On Nutrients:
- Offal, seafood (especially shellfish), and leafy green vegetables are the most nutritious foods you can eat.
- Nuts and seeds are eliminated on AIP because so many people have a high sensitivity to them, and people with autoimmune issues have up to 5x sensitivity to nuts and seeds than the average population. However, they are a highly nutritious food and if you are able to eat them you should be eating them often. Nuts and seeds should be an early reintro back into your diet.
- Dark chocolate in a gut microbiome superfood. It’s so good for us that Dr. Sarah is digging into the research to see if it can be added into the strict elimination phase of AIP. At any rate, she said that it should be a very early reintroduction.
- If we are deficient in a nutrient, we may not be able to get what we need from food only and will need to take a supplement. There are a few reasons for this: there are less nutrients in the soil than there used to be a few decades ago, the produce is picked before it has reached peak nutritional value so that it will last longer for the grocery stores, and we eat like crap and aren’t eating the foods that are the most nutritious.
- Mushrooms are so nutritious that they should almost be their own food group. As far as nutrition goes, they are all the things that we want from a food and we should eat them at least every other day at minimum.
- Keto is not the answer. Keto is based on a starvation diet and the adverse health effects recorded in multiple scientific studies is similar to the adverse effects of anorexia, and may even include death.
Diet AND Lifestyle:
- When you change your lifestyle and slow down, it’s easier to prepare and eat the food that you know will nourish your body. We eat the crap food because of our busy lifestyle and stress. Our focus should be more on creating a lifetime of health.
- Sleep: Getting enough sleep is hugely important. I can’t emphasize enough how often she spoke about the importance of sleep this weekend. She said that if someone can’t figure out where to start with better health, it’s with more sleep. When someone can’t figure out why diet isn’t working for them and their life is out of control – she says that the answer is always more sleep. By the way, don’t go to the grocery store when you’re tired. One study showed that people who were tired bought foods with twice as many calories than people who were well rested.

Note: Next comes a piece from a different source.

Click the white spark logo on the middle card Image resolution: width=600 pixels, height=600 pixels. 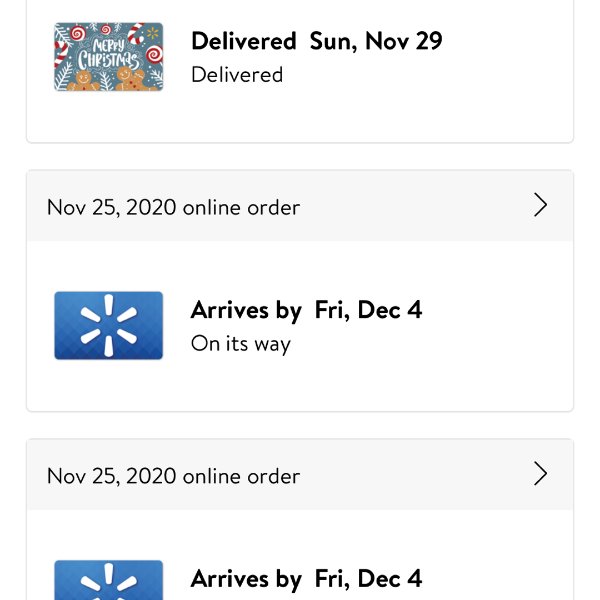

- Stress Management: It’s not labeled stress reduction because you often can’t take away the things that are causing you stress. Instead, focus on stress management (things like meditation, getting enough activity like walking or yoga, more sleep, personal connections).
- The best thing that you can do for your digestion is to reduce/manage your stress.
- If you are chronically stressed, your body uses up a large amount of magnesium and Vitamin C. So if you’re stressed all the time, you may want to consider taking supplements for these nutrients.
- Think you don’t have time to sleep or exercise? Think again. Sleep and activity both help you be more productive and think more clearly. The extra hours that you spend on these things are counterbalanced by how much more you will get done in the hours you have left in the day.
Medications:
- There is ZERO scientific evidence that diet and/or lifestyle can cure cancer. If you suspect or have been diagnosed with cancer, Dr. Sarah says GO TO A DOCTOR AND ACCEPT THE TREATMENT. You need traditional treatment like radiation, chemotherapy, or surgery. The good news, though, is that diet and lifestyle CAN prevent you from getting cancer or other chronic diseases in the first place. There is also evidence that it can help reverse or put into remission many other diseases, including some autoimmune diseases, but NOT cancer.
- Dr. Sarah loves life-saving medication. She would rather save her life than the life of her gut bacteria (she can grow those back afterwards with the use of probiotics and eating a nutritious diet). This includes medication for cancer treatment and antibiotics for illnesses such as pneumonia and strep throat.
The Psychology of an Elimination Diet:
- An elimination diet can be very isolating, and friends and family may question your choices. Often it’s because they’re worried about you. It really helps to show them that you’re not missing out and that you’re doing fine by doing things like taking a delicious AIP appetizer to a party. It helps to find a common connection with either allergies or weight loss, as most people do understand these things. Also work to create connections around things and activities that don’t have anything to do with food.
- If they still don’t get it, it’s most helpful to have a direct conversation about it. “I know that you don’t understand why I eat this way, but it makes me feel good and I just need for you to accept it.”
The goal is to be healthy, not thin!
It’s not a bad thing to have extra fat on our bodies. In fact, the extra fat helps us when we go through a crisis. We probably shouldn’t lose those last 10 pounds. For most women, our healthy goal weight should be between 10-30 pounds higher than it is in our heads right now.